1. Do recebimento de recursos de fonte vedada – pessoa jurídica.

A unidade técnica relata o aporte, em uma das contas bancárias da agremiação, de R$ 500,00, provenientes de pessoa jurídica, em parecer assim vazado:

No decorrer do exame das contas, examinados os extratos bancários eletrônicos disponibilizados pelo TSE e a documentação apresentada no processo, foram identificadas irregularidades no recebimento de recursos de fontes vedadas, conforme previsto nos arts. 12 e 36, inciso III, da Resolução TSE 23.604/2019 e art. 31, incisos I a IV, da Lei 9.096/1995:

2.1 No item 3 do Relatório de Exame das Contas, com base nos extratos bancários eletrônicos, apontou-se recebimento de doação de pessoa jurídica:

O partido não se manifestou, assim mantém-se o posicionamento técnico sobre a irregularidade identificada.

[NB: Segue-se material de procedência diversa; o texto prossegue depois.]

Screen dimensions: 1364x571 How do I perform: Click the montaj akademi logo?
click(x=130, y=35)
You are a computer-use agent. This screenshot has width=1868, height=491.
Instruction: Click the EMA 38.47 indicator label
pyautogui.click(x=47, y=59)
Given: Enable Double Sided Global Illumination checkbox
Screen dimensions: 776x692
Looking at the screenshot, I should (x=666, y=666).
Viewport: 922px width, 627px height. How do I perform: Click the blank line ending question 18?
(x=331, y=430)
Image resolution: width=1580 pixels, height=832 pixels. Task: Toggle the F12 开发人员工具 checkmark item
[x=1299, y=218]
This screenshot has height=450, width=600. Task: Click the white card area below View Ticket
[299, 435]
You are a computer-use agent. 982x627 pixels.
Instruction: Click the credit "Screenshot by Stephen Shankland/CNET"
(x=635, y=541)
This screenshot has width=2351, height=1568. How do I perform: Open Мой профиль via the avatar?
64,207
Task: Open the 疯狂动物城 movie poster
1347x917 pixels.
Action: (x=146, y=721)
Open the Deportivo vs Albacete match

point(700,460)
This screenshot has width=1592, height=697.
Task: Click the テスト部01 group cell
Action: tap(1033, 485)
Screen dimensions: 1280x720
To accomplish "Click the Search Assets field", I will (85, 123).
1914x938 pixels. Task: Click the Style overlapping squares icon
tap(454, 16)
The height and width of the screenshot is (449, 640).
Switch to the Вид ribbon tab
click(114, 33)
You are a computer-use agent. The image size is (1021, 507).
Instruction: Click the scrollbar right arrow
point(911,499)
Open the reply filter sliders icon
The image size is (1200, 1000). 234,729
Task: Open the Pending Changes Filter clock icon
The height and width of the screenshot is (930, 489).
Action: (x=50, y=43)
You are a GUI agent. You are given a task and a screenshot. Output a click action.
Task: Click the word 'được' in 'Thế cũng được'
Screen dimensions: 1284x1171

Com efeito, assim dispõe o art. 12, inc. II, da Resolução TSE n. 23.604/19:

Art. 12. É vedado aos partidos políticos receber, direta ou indiretamente, sob qualquer forma ou pretexto, doação, contribuição ou auxílio pecuniário ou estimável em dinheiro, inclusive por meio de publicidade de qualquer espécie, procedente de:

(...).

II - entes públicos e pessoas jurídicas de qualquer natureza, ressalvadas as dotações orçamentárias do Fundo Partidário e do FEFC;

Entrementes, visualizando-se o extrato da conta bancária do partido (ID 45001987, fl. 14-15), ressai nítido que esse crédito, oriundo de Átrio Hotéis S.A., por via de TED no dia 30.9.2020, corresponde à devolução de valor anteriormente transferido àquela empresa, no dia 14.9.2020, também mediante TED:

Compulsando os autos, não foi localizado registro de gasto ou nota fiscal, de modo que o estorno ocorrido se mostra justificado.

Logo, em realidade, ocorreu uma devolução/restituição de valores, com retorno da situação patrimonial ao status quo ante, e não uma efetiva doação, presumivelmente em razão de contratação não aperfeiçoada ou serviços não prestados.

Desse modo, deve ser afastada a proposta de glosa.

 

2. Do recebimento de recursos de fonte vedada – doações oriundas de ocupantes de cargo/função pública não filiados ao PSC.

A SAI apontou que o partido recebeu doações, no total de R$ 250,00, oriundas de ocupantes de função ou cargo público de livre nomeação e exoneração, não filiados à respectiva legenda:

2.2 No item 4 do Relatório de Exame das Contas, com base na análise dos extratos bancários eletrônicos, apontou-se a existência de contribuições de pessoas físicas não filiadas ao partido político em exame, e, por meio de diligências a órgãos públicos (ofícios em anexo), foi possível identificar tratarem-se de pessoas físicas que exerceram função ou cargo público de livre nomeação e exoneração, ou cargo ou emprego público temporário no exercício de 2020, os quais se enquadram na vedação prevista no art. 12 da Resolução TSE 23.604/2019 e art. 31, inc. V, da Lei 9.096/1995, conforme tabela abaixo:

O partido não se manifestou, assim mantém-se o posicionamento técnico sobre as irregularidades identificadas.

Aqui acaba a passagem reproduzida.